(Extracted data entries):
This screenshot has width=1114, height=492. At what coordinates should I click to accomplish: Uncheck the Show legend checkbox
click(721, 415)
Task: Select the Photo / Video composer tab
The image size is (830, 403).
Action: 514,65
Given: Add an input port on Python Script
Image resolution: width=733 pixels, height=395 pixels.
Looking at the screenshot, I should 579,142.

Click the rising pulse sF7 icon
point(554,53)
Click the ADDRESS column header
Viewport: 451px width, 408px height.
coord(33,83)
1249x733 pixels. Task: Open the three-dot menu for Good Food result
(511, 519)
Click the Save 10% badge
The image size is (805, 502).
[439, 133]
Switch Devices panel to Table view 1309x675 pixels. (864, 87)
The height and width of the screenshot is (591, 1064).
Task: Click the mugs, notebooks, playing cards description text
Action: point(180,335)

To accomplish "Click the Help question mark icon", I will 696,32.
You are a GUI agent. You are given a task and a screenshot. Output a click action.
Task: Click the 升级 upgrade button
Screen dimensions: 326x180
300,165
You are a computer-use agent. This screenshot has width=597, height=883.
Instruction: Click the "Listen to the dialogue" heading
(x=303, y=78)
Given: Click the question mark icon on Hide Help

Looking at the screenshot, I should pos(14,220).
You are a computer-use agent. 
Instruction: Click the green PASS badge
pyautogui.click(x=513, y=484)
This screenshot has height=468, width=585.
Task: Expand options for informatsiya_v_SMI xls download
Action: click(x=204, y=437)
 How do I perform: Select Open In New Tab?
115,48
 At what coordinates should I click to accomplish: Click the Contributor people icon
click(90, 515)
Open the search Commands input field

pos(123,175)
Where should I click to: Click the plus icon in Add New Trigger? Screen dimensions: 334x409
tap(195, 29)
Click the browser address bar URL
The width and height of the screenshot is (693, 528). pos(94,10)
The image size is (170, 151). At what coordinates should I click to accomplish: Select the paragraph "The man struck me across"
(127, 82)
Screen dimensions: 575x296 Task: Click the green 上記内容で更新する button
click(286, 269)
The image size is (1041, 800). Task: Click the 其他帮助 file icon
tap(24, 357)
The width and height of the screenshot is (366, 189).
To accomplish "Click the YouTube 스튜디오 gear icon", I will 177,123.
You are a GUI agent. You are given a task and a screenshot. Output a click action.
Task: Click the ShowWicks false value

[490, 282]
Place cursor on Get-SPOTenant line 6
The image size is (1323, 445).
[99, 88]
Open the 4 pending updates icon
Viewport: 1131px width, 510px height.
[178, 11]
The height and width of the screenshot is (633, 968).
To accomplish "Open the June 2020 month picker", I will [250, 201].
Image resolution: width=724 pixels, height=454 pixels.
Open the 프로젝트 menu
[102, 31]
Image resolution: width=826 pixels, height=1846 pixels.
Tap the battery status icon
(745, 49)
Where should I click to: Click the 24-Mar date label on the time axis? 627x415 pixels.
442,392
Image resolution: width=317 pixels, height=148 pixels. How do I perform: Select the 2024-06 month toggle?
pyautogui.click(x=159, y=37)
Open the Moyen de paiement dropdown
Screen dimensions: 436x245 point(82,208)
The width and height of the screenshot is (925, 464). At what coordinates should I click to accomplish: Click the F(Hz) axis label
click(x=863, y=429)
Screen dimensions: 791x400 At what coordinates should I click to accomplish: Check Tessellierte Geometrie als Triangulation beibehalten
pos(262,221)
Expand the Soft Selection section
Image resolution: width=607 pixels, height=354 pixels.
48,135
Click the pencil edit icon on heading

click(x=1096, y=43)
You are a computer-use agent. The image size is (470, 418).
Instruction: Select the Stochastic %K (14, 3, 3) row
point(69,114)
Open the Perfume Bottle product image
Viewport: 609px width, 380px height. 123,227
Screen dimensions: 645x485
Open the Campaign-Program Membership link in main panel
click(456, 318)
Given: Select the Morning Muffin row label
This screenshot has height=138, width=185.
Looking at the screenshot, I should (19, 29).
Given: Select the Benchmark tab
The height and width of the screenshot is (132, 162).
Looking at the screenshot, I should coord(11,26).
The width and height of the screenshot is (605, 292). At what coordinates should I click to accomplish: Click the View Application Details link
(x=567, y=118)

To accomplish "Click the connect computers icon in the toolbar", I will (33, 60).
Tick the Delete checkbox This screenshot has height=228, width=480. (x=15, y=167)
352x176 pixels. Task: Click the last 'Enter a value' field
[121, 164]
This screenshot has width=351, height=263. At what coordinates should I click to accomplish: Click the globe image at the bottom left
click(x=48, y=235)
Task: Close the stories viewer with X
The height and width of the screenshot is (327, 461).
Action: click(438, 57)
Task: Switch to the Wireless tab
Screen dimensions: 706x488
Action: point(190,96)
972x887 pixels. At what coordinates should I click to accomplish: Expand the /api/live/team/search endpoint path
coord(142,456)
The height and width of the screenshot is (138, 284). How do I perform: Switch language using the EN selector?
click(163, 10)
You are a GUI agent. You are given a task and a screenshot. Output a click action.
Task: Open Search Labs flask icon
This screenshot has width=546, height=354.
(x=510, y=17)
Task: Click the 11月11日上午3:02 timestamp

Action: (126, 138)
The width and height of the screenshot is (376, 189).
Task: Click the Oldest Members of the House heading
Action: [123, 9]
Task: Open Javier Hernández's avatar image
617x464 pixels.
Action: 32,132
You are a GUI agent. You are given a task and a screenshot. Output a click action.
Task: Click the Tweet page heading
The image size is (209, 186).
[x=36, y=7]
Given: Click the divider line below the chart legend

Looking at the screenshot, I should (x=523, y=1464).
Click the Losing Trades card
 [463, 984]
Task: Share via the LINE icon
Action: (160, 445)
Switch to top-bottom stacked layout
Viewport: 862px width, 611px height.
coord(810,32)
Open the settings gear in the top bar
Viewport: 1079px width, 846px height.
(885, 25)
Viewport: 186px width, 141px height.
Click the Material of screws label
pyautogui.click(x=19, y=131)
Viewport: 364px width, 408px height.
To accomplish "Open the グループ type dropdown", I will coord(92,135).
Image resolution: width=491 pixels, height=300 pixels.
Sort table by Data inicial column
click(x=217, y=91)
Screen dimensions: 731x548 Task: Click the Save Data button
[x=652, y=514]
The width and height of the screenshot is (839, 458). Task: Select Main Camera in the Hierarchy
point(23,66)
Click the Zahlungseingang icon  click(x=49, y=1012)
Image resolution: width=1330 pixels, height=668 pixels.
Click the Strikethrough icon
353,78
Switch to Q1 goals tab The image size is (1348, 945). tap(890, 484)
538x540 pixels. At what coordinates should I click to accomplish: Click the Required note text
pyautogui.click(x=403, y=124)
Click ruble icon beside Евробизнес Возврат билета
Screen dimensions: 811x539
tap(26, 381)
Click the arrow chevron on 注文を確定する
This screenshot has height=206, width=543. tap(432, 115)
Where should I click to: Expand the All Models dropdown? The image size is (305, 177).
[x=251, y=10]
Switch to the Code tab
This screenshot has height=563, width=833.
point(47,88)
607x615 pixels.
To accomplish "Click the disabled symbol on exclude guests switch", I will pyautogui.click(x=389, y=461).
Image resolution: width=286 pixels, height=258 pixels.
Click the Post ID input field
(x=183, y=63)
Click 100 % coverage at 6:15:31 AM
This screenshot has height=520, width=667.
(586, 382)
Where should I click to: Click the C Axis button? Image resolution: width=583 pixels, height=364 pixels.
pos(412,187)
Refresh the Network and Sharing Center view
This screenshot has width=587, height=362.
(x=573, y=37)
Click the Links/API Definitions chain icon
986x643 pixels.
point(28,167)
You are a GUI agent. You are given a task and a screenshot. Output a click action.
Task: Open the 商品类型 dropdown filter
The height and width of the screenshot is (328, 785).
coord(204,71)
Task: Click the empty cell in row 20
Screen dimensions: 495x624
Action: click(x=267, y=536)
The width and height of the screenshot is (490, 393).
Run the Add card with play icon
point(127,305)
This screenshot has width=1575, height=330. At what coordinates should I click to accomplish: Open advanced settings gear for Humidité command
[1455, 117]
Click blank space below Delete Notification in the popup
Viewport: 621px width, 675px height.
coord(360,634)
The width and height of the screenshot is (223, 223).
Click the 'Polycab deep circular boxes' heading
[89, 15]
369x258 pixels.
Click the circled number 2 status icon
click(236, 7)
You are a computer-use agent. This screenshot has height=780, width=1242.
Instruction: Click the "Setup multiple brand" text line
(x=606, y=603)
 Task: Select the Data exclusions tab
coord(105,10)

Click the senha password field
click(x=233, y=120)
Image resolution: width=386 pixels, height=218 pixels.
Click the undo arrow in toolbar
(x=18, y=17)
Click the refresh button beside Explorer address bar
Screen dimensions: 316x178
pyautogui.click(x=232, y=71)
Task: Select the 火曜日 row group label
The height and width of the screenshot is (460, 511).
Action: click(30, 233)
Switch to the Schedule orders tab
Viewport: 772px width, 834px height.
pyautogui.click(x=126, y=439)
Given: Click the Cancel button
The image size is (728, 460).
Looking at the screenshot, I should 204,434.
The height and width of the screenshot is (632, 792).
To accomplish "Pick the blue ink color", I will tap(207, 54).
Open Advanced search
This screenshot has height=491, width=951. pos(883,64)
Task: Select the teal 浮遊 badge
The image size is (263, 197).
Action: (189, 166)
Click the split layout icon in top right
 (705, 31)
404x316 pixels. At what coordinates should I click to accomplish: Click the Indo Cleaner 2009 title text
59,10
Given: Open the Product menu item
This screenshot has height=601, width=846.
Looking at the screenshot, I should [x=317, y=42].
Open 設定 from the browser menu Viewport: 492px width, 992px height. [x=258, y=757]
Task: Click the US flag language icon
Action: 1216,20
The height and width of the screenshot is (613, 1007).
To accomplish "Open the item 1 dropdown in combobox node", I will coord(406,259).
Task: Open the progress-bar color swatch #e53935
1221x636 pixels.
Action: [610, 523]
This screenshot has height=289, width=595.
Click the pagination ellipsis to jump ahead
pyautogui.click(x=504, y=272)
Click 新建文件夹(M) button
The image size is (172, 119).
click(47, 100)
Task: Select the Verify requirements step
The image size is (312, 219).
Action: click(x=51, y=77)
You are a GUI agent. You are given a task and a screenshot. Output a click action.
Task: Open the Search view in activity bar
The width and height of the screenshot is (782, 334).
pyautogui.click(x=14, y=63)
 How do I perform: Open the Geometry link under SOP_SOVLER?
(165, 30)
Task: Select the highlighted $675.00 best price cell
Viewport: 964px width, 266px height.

(Task objective): Print the lines above from the one with "This screenshot has width=587, height=362." through the one with "Switch to the Schedule orders tab", both included, exactly as written and nothing more.

(Response):
This screenshot has width=587, height=362.
(x=573, y=37)
Click the Links/API Definitions chain icon
986x643 pixels.
point(28,167)
You are a GUI agent. You are given a task and a screenshot. Output a click action.
Task: Open the 商品类型 dropdown filter
The height and width of the screenshot is (328, 785).
coord(204,71)
Task: Click the empty cell in row 20
Screen dimensions: 495x624
Action: click(x=267, y=536)
The width and height of the screenshot is (490, 393).
Run the Add card with play icon
point(127,305)
This screenshot has width=1575, height=330. At what coordinates should I click to accomplish: Open advanced settings gear for Humidité command
[1455, 117]
Click blank space below Delete Notification in the popup
Viewport: 621px width, 675px height.
coord(360,634)
The width and height of the screenshot is (223, 223).
Click the 'Polycab deep circular boxes' heading
[89, 15]
369x258 pixels.
Click the circled number 2 status icon
click(236, 7)
You are a computer-use agent. This screenshot has height=780, width=1242.
Instruction: Click the "Setup multiple brand" text line
(x=606, y=603)
 Task: Select the Data exclusions tab
coord(105,10)

Click the senha password field
click(x=233, y=120)
Image resolution: width=386 pixels, height=218 pixels.
Click the undo arrow in toolbar
(x=18, y=17)
Click the refresh button beside Explorer address bar
Screen dimensions: 316x178
pyautogui.click(x=232, y=71)
Task: Select the 火曜日 row group label
The height and width of the screenshot is (460, 511).
Action: click(30, 233)
Switch to the Schedule orders tab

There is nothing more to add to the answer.